Pose representations#

RCS uses several pose encodings. The important ones are:

Pose#

rcs.common.Pose is the main transform type. It supports construction from:

  • translation only

  • quaternion + translation

  • RPY + translation

  • rotation matrix + translation

Quaternion order#

Within RCS, quaternions are stored in xyzw order.

This is visible in two places:

  • src/rcs/Pose.cpp: rotation_q() returns this->m_rotation.coeffs()

  • python/tests/test_common.py checks that the identity quaternion is [0, 0, 0, 1]

So the convention is:

[qx, qy, qz, qw]

This matches Eigen’s quaternion coefficient layout.

tquat#

tquat means translation plus quaternion and is used by the environment API.

The value layout is:

[x, y, z, qx, qy, qz, qw]

This comes directly from python/rcs/envs/base.py, where tquat is built from pose.translation() followed by pose.rotation_q().

xyzrpy#

xyzrpy is the translation plus roll-pitch-yaw representation used by the environment API.

The value layout is:

[x, y, z, roll, pitch, yaw]

The RPY type in python/rcs/_core/common.pyi exposes the fields in exactly that order:

  • roll

  • pitch

  • yaw

These angles are rotations around the x, y, and z axes, respectively.

Rotation vector / rotvec#

Some hardware integrations, notably UR, also use a 6D rotation-vector pose:

[x, y, z, rx, ry, rz]

You can see this in extensions/rcs_ur5e/src/rcs_ur5e/hw.py, where common.RotVec(...).as_quaternion_vector() is converted into an RCS Pose, and Pose.rotvec() is sent back to the robot.

Gripper convention#

Gripper actions and widths are normalized to the range [0, 1].
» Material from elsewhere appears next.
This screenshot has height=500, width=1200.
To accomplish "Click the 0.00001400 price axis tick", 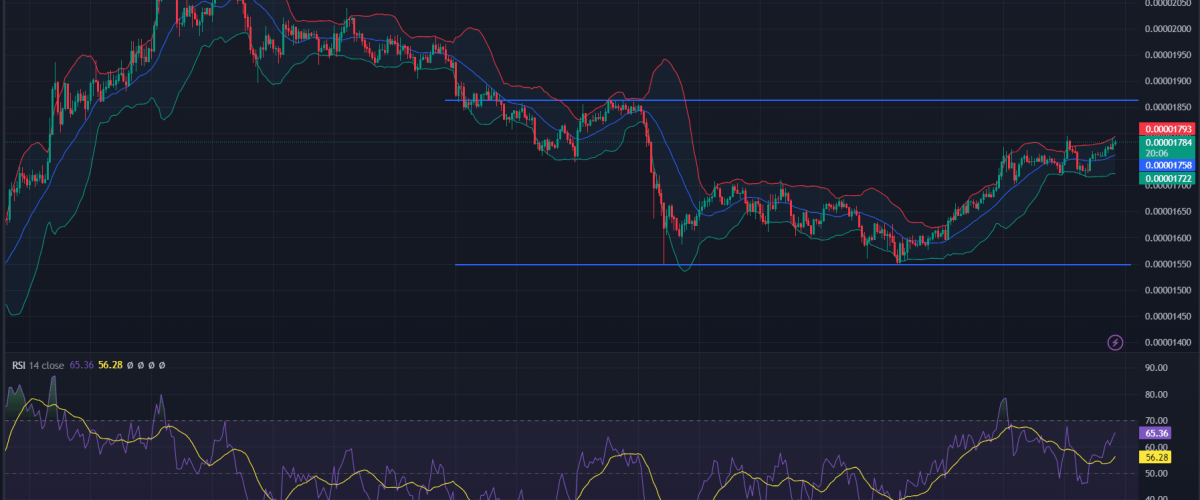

The convention used across RCS is:

0 = closed
1 = open

This is documented directly in multiple places:

  • python/rcs/envs/base.py: # 0 for closed, 1 for open (>=0.5 for open)

  • src/sim/SimGripper.h: // normalized width of the gripper, 0 is closed, 1 is open

  • extensions/rcs_fr3/src/hw/FrankaHand.h: // normalized width of the gripper, 0 is closed, 1 is open

For binary grippers, the environment wrapper rounds and clips the command, and values >= 0.5 are treated as open.

Units#

Unless a specific API says otherwise:

  • translations, distances, and Cartesian offsets are in meters

  • joint angles and Euler angles are in radians

  • camera depth is stored as metric depth scaled by 1000 in uint16, so values are effectively in millimeters

In practice, that means:

  • moving 0.01 in tquat[0] means moving 1 cm in x

  • np.pi / 2 means 90 degrees

  • a depth value of 723 means about 0.723 m

The relevant camera path is:

  • python/rcs/camera/sim.py converts the MuJoCo depth buffer to meters when physical_units=True

  • python/rcs/camera/interface.py defines BaseCameraSet.DEPTH_SCALE = 1000

  • the resulting metric depth is multiplied by that scale factor and stored as uint16

The same scaled-metric convention is also used by camera integrations such as RealSense and ZED.

MuJoCo caveat: free-joint quaternions use wxyz#

A common source of confusion is that RCS uses xyzw, but MuJoCo free-joint qpos stores the quaternion as wxyz.

RCS exposes both forms explicitly:

  • Pose.rotation_q() returns xyzw

  • Pose.rotation_q_wxyz() returns wxyz

You can see the wxyz form used when writing MuJoCo-facing state in files such as python/rcs/sim/sim.py and python/rcs/envs/tasks.py.

So:

  • RCS Pose / env API: xyzw

  • MuJoCo free-joint state: wxyz

If you manipulate MuJoCo state directly, convert between the two explicitly.

Practical checklist#

When something looks wrong, check these first:

  1. Are you working in world frame or robot/base frame?

  2. Does your robot/base frame follow x forward, y left, z up?

  3. Is your end-effector frame the correct attachment_site?

  4. Did you apply the right tcp_offset?

  5. Are your quaternions xyzw in RCS?

  6. Are you accidentally feeding MuJoCo wxyz into an RCS API?

  7. Are your Euler angles ordered as roll, pitch, yaw around x, y, z?

  8. Are your gripper commands using 0 = closed, 1 = open?

  9. Are your translations in meters and your angles in radians?